Wilson’s writings became a flash point as a new set of evolutionary models of sex difference clashed with the political demands of an intense phase of the American women’s movement. New legal triumphs that guaranteed the right to contraception for married couples, the right to abortion, and protections against sex-based discrimination were counterbalanced by a ferociously energetic conservative Christian movement that fought against the Equal Rights Amendment and any possibility of changing women’s place in American society. Even as women across the country reimagined their roles at home, at work, and at church — and pushed for the legal protections to do so — reactionary politics continually insisted on limiting what women could do and be.

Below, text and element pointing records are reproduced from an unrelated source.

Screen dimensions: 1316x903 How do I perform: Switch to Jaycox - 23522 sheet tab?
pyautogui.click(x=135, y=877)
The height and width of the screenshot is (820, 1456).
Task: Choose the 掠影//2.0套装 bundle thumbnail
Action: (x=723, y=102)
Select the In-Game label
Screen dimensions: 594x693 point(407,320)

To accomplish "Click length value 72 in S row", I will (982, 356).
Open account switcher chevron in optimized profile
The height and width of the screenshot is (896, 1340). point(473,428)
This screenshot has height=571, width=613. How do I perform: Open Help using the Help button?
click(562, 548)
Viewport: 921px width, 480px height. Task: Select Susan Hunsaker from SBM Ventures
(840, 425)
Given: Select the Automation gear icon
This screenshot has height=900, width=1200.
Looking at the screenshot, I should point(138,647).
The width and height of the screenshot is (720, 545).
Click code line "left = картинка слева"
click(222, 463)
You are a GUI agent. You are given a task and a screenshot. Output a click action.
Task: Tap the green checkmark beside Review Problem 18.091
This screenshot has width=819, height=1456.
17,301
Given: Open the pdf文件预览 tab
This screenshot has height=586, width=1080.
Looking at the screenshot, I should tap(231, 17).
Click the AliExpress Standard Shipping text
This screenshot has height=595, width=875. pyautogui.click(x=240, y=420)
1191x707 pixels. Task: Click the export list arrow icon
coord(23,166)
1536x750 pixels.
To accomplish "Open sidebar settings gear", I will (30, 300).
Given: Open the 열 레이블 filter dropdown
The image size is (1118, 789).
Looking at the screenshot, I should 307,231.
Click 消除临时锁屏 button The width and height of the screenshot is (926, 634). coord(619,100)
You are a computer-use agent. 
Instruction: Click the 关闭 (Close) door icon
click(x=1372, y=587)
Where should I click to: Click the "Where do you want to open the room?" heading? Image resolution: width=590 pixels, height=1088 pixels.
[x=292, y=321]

It was in the midst of this political tumult that Wilson’s book (alongside other texts on the evolution of social behavior, including Richard Dawkins’s 1976 The Selfish Gene) promoted a new evolutionary narrative that claimed that contemporary American gender roles were the products of prehistoric adaptations encoded in humanity’s genes. Sociobiologists like Wilson and Dawkins envisioned a prehistoric past in which women gathered food and lived in family camps, while men went out to hunt and seek new sexual partners. In subsequent decades, scientists and nonscientists alike would deploy this narrative in both scientific and popular settings to rationalize gender disparities in STEM fields and the workplace and to naturalize rape. Gould’s criticism of Wilson was joined by critiques developed by other leftists from the sciences and the humanities, who viewed sociobiology as reactionary politics rather than sound science. And the sustained protest against the sexism of sociobiology over the next two decades would be led by the leaders of feminist science collectives, including Ruth Hubbard, a biologist at Harvard, and Ethel Tobach, a psychologist at the American Museum of Natural History.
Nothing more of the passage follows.